By repelling the country’s traditional conservative elite from its customary home in the Republican Party of Calvin Coolidge, Dwight Eisenhower, George H.W. Bush and even the disgraced Richard Nixon, Mr. Trump has claimed the disenfranchised, the alienated and the blue-collar voters who once were the Democrats’ bedrock. He also shattered a GOP tradition of caution, prudence, personal and public responsibility, and sound judgment that acted as a brake on liberal excesses and, with the Nixon exception, demonstrated the power of character in American civic life.

As these shifts roll out – bringing the likely alterations in Capitol Hill leadership along with the replacement of Joe Biden in the White House – the changes in the character and composition of the parties come into sharp relief.

“Parties change over decades – that’s normal – and we accept the idea that there are swings,” said Tom Corbett, a Republican who was governor of Pennsylvania from 2011 to 2015. “Both parties are going to their extremes. The MAGA people who are leading my party are too far to the right. The Democrats are too far to the left. I don’t recognize the people who have taken over my party.”

At the same time, former Democratic Party chairman Paul Kirk looks at the composition of the party he led from 1985 to 1989 with astonishment.

“The Democratic Party was full of the people who loved FDR, Harry Truman, JFK and Lyndon Johnson, and, in his two elections, Ronald Reagan stole them and a lot of them never came back,” said Mr. Kirk, who served in the Senate from Massachusetts 14 years ago. “Now add to that the onetime Democrats who now are voting Republican because of cultural issues. They don’t like what they see in the party and think it wasn’t what made them or their parents and grandparents Democrats for decades.”

The result is that the Democratic Party has lost its legacy base, the Republican Party has been shorn of its sheen of sobriety, and the country, clinging to a political system that creates a collision of only two parties, seems adrift, sailing into the kind of uncertain, dangerous waters that the poet Henry Wadsworth Longfellow spoke of when he wrote in 1849, when the country was riven by the slavery issue a dozen years before the Civil War, “Humanity with all its fears,/ With all the hopes of future years,/ Is hanging breathless on thy fate!”

Ms. Harris, too, will be remembered as a consequential, ground-breaking figure even if the results of Tuesday’s election don’t lead her to the Oval Office, the nuclear codes and weekend retreats at leafy Camp David in the Maryland mountains.

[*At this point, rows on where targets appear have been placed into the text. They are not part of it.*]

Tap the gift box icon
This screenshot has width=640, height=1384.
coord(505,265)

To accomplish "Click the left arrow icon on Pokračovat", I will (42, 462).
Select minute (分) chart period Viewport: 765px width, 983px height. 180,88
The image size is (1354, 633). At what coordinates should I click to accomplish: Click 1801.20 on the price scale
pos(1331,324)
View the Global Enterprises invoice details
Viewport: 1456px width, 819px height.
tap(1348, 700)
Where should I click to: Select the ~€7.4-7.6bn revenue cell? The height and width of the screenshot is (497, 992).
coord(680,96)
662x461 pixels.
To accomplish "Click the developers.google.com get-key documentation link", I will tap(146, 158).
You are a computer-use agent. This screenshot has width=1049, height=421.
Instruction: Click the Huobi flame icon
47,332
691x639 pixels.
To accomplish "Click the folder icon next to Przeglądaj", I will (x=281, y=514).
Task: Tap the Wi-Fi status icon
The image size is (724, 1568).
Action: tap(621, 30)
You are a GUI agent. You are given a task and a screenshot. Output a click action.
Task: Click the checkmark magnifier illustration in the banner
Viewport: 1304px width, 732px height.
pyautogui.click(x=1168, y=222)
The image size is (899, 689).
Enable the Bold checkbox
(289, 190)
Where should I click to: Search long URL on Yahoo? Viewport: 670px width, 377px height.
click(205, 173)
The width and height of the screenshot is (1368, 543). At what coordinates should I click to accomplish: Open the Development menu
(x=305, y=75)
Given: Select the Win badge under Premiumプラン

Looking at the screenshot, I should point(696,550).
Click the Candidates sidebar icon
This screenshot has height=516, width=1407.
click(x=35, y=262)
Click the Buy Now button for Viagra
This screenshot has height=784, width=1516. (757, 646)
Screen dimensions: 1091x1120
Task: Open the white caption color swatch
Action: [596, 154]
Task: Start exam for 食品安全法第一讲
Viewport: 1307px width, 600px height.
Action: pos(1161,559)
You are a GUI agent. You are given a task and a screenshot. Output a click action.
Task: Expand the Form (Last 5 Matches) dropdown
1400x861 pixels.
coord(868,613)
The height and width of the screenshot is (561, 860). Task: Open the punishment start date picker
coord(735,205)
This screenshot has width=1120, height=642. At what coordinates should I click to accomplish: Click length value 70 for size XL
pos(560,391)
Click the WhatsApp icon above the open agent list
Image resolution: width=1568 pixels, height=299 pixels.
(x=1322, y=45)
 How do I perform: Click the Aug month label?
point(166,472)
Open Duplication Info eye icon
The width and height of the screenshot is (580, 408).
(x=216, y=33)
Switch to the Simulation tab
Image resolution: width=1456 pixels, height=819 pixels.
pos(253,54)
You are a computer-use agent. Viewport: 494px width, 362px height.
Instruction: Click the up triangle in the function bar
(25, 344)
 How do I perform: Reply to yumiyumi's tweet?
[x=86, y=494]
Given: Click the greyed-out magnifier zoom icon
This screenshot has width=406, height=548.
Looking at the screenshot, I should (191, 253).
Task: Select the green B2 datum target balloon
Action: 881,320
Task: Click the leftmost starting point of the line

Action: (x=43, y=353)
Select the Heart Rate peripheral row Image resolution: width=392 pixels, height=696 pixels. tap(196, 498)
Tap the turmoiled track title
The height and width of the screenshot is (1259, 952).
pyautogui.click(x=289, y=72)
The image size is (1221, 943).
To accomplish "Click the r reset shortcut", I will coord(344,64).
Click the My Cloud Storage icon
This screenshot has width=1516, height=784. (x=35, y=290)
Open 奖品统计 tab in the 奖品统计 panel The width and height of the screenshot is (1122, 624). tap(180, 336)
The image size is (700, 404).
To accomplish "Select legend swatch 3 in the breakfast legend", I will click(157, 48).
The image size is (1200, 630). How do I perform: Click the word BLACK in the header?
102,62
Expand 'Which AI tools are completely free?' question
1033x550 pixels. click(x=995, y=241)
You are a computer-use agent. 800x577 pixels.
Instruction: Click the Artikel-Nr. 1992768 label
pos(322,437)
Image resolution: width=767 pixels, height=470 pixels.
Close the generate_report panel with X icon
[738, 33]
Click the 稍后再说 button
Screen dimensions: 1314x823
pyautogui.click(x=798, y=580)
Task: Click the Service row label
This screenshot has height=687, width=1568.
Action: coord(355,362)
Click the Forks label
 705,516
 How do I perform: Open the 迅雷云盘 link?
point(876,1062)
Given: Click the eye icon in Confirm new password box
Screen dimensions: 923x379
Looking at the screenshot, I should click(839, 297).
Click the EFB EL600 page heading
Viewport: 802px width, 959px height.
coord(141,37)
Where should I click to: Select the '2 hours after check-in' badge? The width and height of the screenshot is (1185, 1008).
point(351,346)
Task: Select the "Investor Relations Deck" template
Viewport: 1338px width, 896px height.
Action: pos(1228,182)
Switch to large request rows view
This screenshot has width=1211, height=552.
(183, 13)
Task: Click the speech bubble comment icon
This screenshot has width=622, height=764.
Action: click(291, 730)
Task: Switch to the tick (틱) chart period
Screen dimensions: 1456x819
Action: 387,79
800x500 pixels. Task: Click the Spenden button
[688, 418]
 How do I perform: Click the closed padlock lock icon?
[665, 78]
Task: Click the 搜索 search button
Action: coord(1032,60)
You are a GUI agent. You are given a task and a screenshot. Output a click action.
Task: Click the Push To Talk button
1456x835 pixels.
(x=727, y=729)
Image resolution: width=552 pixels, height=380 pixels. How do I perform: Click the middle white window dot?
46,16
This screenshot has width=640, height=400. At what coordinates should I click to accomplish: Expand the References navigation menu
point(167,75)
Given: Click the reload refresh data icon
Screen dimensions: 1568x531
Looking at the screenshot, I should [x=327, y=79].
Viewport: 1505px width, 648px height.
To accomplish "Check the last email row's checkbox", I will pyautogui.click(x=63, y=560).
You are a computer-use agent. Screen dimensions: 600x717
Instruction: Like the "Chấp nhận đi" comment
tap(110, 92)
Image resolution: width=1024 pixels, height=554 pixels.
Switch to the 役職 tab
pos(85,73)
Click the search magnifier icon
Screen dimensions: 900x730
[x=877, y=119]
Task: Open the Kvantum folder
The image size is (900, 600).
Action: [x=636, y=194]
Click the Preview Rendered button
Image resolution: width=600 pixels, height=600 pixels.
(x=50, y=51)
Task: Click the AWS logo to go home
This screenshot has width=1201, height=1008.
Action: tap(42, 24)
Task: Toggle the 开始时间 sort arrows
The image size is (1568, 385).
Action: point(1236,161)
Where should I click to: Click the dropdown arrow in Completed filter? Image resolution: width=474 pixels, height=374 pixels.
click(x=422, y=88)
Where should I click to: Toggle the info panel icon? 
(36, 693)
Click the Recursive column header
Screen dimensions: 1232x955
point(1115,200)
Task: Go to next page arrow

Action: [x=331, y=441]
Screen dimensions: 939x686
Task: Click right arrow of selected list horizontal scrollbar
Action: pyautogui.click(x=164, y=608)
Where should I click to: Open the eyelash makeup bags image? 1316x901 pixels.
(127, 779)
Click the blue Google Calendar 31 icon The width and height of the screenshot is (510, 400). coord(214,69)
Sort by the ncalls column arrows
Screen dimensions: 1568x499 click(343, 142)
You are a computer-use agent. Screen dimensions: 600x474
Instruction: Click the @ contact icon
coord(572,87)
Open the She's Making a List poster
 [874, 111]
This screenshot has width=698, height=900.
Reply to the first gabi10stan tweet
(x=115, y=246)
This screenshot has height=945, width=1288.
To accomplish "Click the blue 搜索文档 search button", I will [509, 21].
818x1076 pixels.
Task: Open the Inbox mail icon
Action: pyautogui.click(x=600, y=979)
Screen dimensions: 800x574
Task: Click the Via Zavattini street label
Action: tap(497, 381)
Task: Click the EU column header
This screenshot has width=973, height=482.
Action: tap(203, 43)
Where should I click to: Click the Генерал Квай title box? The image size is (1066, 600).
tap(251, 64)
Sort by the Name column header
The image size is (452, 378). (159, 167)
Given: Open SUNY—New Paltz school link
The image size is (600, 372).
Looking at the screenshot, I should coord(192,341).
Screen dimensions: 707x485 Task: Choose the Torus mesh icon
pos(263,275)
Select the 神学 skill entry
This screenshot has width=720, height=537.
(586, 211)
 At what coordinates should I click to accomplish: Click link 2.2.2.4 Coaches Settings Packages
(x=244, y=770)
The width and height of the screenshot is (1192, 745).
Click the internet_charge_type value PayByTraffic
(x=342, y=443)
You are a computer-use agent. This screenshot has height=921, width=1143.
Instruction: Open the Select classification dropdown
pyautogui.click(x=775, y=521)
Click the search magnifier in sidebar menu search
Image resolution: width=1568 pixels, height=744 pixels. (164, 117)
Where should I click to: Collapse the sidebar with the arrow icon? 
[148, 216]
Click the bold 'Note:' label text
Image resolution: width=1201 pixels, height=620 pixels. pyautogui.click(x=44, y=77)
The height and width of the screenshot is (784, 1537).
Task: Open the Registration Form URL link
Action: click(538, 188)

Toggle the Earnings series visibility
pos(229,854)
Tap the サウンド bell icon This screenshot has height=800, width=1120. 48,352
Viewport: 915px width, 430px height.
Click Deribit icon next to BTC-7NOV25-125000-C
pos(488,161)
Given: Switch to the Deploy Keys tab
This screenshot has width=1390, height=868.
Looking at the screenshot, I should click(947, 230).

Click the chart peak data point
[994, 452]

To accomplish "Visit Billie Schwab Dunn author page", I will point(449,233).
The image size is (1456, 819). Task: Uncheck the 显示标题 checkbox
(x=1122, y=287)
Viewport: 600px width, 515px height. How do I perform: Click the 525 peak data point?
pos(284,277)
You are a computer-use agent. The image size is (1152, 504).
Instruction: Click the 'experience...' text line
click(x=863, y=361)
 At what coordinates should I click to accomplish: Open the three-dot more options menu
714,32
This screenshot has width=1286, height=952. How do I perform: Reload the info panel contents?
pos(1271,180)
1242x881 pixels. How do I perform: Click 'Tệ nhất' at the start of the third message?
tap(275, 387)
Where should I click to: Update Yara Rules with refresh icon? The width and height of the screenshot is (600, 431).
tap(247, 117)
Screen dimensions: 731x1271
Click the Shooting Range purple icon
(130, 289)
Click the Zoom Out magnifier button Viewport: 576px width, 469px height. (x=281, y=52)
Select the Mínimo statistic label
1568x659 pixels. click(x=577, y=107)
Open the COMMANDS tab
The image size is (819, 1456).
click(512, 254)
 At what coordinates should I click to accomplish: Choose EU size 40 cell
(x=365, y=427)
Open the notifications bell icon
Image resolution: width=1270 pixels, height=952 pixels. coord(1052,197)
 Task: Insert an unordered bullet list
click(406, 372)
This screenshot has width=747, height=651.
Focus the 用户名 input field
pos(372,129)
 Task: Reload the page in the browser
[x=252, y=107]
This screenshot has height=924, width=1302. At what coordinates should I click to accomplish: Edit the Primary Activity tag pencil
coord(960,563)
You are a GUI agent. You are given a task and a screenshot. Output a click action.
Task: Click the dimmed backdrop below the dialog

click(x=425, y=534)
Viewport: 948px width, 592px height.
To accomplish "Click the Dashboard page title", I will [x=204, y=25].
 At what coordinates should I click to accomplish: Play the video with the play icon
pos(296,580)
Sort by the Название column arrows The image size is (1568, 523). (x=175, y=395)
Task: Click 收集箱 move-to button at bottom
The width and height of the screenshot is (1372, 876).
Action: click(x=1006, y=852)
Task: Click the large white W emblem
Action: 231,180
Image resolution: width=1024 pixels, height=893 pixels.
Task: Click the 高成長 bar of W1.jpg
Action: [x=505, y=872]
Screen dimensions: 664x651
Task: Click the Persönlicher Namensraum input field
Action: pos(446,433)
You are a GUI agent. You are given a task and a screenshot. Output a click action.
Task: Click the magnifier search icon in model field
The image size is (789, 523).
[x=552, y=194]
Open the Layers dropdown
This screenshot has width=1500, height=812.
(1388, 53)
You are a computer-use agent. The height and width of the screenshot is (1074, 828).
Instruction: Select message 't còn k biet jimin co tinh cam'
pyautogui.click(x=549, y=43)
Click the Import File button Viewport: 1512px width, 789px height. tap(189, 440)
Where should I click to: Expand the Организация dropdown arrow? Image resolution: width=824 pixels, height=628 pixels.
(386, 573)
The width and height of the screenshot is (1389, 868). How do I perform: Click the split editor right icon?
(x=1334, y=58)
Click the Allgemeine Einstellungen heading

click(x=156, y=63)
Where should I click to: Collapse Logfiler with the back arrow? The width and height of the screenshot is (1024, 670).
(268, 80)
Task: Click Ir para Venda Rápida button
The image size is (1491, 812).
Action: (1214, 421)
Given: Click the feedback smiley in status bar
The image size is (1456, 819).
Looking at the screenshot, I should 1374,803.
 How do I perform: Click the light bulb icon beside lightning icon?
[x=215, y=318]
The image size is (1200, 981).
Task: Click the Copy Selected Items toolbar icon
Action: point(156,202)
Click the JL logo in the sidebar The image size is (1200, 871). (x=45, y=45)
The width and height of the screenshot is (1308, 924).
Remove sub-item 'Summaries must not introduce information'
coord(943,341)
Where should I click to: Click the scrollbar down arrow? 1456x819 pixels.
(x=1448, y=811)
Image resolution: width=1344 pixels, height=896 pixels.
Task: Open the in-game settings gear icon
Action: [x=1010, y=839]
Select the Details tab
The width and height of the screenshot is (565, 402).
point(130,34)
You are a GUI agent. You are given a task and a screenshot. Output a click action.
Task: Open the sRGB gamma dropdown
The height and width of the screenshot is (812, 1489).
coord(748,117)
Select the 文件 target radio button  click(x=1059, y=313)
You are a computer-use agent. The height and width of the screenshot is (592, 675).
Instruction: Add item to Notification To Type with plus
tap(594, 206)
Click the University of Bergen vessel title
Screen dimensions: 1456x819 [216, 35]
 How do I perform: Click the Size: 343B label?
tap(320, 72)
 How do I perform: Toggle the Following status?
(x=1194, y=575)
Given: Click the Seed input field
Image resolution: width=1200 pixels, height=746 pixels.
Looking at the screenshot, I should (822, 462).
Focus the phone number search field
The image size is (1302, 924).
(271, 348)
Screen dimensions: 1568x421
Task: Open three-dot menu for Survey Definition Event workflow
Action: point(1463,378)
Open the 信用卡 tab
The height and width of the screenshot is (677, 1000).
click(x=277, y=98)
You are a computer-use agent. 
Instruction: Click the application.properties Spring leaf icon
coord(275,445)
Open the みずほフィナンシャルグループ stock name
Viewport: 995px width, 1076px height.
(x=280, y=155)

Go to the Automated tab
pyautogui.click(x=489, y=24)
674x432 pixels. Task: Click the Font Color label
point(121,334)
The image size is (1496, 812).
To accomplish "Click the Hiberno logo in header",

In this campaign there has been scant talk about whether “America is ready” – the phrase attached to each breakthrough moment, whether successful or not, in the country’s history – for a Black woman president. It is manifestly clear that America is ready for a candidate with Ms. Harris’s gender and ethnic profile. The remaining question is whether Ms. Harris is the one to break the barrier. When the polls close Tuesday, the answer will begin to take shape.